Speaker Highlights Prison System Injustices

Carlisle native Emma Kaufman presented her research on the rise of all-foreign prison systems in the United Kingdom and the United States in “Prisons Built to Expel,” part of the Clarke Forum for Contemporary Issues’ new initiative, Leadership in an Age of Uncertainty.

Kaufman is a current researcher for the University of Oxford Border Criminologies Project. During her talk she explained the importance of the rise of the “all-foreign” prison system as well as its implications on the purpose of prisons. The event was held on Monday, Feb. 15 in Stern Center. It was co-sponsored by the Churchill Fund.

Kaufman spoke in depth about immigrant incarceration in the U.K. and the U.S. Kaufman then highlighted the fact that the number of prisoners in both the U.S. and the U.K. has increased drastically over the past 40 wyears, mainly due to a change in criminal prosecutions. Whereas traditionally illegal entry into the U.S. resulted in deportation, it has now become a criminal offense that results in incarceration in a federal prison.

For the past 15 years, both the British and American prison systems have worked with border control agencies to make penal institutions new sites of immigration enforcement. She reported that 11 percent of the prison population was a non-citizen in the British prison system, and almost 22 percent were foreign nationals in the United States. Britain currently maintains 10 “Criminal Alien Requirement” (CAR) prisons, compared with 14 in the US.

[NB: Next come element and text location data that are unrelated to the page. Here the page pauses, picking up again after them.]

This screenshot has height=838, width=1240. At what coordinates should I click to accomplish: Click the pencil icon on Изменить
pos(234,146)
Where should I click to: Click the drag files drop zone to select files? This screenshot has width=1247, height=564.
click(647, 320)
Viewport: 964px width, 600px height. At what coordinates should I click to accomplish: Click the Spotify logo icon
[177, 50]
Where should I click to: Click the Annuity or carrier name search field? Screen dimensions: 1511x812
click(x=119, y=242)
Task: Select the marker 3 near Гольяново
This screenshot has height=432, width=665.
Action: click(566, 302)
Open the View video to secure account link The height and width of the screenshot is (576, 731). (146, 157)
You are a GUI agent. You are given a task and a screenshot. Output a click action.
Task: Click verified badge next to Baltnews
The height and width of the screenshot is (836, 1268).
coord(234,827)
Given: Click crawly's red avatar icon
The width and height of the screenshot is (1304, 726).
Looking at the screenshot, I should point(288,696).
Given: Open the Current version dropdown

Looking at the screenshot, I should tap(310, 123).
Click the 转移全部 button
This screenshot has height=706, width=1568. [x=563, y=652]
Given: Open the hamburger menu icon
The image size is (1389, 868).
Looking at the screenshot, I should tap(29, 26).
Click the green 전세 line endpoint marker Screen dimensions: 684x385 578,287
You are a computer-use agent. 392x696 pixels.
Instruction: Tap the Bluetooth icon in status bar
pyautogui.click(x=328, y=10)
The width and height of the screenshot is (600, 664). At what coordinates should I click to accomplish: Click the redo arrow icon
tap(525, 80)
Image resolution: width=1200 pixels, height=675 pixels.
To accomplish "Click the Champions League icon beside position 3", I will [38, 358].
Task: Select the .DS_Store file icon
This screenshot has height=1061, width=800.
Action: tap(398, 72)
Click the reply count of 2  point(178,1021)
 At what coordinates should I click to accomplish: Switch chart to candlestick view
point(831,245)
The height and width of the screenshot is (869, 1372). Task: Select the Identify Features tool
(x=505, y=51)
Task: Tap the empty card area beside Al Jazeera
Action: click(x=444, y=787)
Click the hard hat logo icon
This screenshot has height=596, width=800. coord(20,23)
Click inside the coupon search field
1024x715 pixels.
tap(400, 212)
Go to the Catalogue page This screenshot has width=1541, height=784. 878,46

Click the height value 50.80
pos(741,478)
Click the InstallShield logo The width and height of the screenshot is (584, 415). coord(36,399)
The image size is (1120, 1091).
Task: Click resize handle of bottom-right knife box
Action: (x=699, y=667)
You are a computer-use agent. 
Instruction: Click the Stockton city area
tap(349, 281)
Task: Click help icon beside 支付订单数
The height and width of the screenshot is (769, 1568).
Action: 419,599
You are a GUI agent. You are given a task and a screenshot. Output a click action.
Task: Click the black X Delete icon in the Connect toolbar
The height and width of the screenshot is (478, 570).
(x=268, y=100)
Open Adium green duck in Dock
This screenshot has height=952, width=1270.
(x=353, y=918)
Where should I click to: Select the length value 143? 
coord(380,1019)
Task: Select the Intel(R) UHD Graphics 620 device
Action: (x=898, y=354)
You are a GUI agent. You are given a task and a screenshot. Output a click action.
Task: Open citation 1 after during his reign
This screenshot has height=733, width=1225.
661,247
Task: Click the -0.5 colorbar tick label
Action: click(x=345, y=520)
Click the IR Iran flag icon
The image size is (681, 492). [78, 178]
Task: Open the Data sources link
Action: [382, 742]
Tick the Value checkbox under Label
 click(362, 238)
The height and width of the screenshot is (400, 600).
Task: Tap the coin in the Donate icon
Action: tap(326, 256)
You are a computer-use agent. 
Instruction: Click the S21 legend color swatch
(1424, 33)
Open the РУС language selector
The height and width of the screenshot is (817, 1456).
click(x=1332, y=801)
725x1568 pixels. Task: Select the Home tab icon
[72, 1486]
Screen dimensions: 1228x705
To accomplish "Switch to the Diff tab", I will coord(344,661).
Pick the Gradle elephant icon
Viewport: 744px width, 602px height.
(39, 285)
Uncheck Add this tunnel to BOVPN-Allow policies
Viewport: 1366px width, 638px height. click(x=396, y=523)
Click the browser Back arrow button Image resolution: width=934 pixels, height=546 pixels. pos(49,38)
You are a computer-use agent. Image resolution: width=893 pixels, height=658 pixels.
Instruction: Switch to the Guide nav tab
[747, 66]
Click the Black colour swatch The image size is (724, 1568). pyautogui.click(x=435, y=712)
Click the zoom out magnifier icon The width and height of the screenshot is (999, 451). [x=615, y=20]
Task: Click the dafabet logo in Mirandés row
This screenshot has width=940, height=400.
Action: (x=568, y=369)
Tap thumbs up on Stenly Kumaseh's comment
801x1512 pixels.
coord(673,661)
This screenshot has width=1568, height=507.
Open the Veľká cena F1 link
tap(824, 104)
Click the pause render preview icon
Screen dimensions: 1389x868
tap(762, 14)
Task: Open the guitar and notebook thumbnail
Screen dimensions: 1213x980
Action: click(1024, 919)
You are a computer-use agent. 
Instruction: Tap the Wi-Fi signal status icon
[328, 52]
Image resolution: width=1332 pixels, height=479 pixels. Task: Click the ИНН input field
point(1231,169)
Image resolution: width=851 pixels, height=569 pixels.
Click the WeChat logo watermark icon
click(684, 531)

Kaufman noted that public information is much more available about the prison systems in Britain, but investigations of CAR prisons in the U.S. reveal that inmates are subject to abuse, mistreatment and discrimination by agents with the Bureau of Prisons (BOP). CAR facilities in the U.S. are also more likely than other prisons to be operated by for-profit contracting companies.

Kaufman is the author of Punish and Expel: Border Control, Nationalism and the New Purpose of the Prison, which synthesizes 14 months of research inside maximum and minimum security British prisons. She explained that during her research it was important for her to regard the inmates she interviewed as people, rather than immigrants who are defined by their journeys to the U.K. She says her nationality was a crucial factor as well, because coming from the U.S. it was easier for her to navigate the prison systems.

Approximately 70 students, faculty and community members attended the evening, including President Nancy Roseman and the Churchills.

During the question and answer session, Kaufman highlighted the fact that these “all-foreign” prisons are becoming part of the border agency. While the traditional purpose of the prison system is to punish the new system is aiming to expel the people it once wished to reincorporate into society.

Kaufman grew up in Carlisle and is a graduate of Carlisle High School. She received her bachelor’s degrees in Philosophy and Women’s and Gender Studies from Columbia University in 2008 and her M.Phil. in Criminology at the University of Oxford, where she was a Marshall Scholar. She completed her D.Phil. in Law at Oxford as a Clarendon scholar, and in 2015 graduated from Yale Law School with a J.D. She currently lives in Brooklyn and clerks for the United States District Court for the Southern District of New York.